Turning the Page on Trump's First 100 Days
Finally, thankfully, the first 100 days of the Trump presidency have passed. This meaningless standard for judging a president can now fade into oblivion, where it belongs, and where it will remain for at least another four years.
Maybe the passage of the 100-day mark will allow both the president and those who write about him (which includes, of course, editorial writers) to focus on doing their actual jobs, rather than obsessing over an artificial and ahistorical standard that few Americans care about.
The news media’s obsession with the first 100 days, shared by Donald Trump -- or vice versa, as you prefer -- had the effect of making the president of the United States act like a college student worried he doesn’t have enough credits to graduate. Trump and the White House staff spent much of last week touting his (less than) “historic accomplishments” and trying to create the appearance of dramatic action, no matter how superficial (a 200-word tax plan), unlikely (a quickie revival of a bill to repeal Obamacare), inflammatory (threatening to leave Nafta), or outrageously anti-democratic (breaking up the federal court system’s 9th Circuit).
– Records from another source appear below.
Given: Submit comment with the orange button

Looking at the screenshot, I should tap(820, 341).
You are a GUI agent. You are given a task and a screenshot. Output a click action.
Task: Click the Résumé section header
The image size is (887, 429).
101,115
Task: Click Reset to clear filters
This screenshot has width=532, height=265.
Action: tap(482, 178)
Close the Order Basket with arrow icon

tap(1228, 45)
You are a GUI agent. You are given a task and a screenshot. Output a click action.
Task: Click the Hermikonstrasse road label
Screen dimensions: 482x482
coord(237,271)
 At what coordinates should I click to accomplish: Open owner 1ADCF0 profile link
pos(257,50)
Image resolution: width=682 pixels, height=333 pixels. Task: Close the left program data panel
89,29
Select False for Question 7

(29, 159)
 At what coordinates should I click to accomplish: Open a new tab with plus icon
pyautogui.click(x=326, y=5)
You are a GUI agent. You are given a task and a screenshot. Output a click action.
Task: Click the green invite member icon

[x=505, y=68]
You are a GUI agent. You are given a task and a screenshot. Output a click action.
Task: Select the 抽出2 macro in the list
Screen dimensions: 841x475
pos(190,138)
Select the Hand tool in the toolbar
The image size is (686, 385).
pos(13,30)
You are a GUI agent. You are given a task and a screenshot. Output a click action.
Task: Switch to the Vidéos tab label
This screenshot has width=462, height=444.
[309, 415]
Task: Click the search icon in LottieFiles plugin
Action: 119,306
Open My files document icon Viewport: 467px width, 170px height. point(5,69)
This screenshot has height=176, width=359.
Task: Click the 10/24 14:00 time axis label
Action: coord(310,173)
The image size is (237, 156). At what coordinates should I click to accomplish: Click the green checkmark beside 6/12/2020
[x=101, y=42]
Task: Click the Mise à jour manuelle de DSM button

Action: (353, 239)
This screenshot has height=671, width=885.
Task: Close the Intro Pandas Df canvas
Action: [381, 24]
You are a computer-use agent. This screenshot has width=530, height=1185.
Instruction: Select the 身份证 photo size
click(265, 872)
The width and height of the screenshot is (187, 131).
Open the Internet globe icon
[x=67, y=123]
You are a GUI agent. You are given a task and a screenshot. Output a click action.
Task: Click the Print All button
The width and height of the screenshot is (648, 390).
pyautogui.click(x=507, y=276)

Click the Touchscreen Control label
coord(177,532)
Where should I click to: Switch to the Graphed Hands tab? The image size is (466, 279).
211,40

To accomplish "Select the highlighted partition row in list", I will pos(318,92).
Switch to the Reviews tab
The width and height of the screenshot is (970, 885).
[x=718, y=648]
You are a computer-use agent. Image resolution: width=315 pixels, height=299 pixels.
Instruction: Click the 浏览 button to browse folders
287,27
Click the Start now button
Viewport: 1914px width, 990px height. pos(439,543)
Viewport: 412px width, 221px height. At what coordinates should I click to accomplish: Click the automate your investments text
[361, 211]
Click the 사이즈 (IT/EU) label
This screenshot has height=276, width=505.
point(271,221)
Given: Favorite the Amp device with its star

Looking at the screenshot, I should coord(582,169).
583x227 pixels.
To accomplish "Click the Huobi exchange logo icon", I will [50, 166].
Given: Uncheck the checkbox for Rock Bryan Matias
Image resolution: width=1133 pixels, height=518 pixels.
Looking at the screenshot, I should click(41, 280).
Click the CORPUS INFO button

In the end, Trump succeeded in doing what he does best -- generating headlines -- without doing any of the hard work necessary to adopt sweeping changes. Now that the deadline has passed and its insignificance is clear, Trump and the media need to focus on what he wants to accomplish rather than a list of accomplishments. The college student has a few more semesters before graduation.
“I thought it would be easier,” Trump said last week of the presidency, displaying an extraordinary lack of respect for -- and understanding of -- the office he asked the American people to entrust him with.
If Trump is beginning to grasp that governing is hard, that would be the best news to emerge from his first 100 days. But to succeed, in addition to devoting more time and energy to building a strong team, he will need to start showing that he is capable of the kind of hard work successful presidents engage in: diligent study of the issues, constant cultivation of both parties in Congress, and measured diplomacy with foreign leaders.
Trump has plenty of time to develop a real tax reform package, improve Obamacare, modernize Nafta, and work on many other major issues facing the country. The key word is “work.” And now that the silliness of the 100 days is over, it’s time for the president to get down to it.
The real test of a president’s first few months in office lies in his (or her) success in filling out the senior ranks of government with talented and capable leaders, and getting them to work together as a team. Trump’s failure to pass that test will hobble his administration far more than the critical news stories he has focused on avoiding.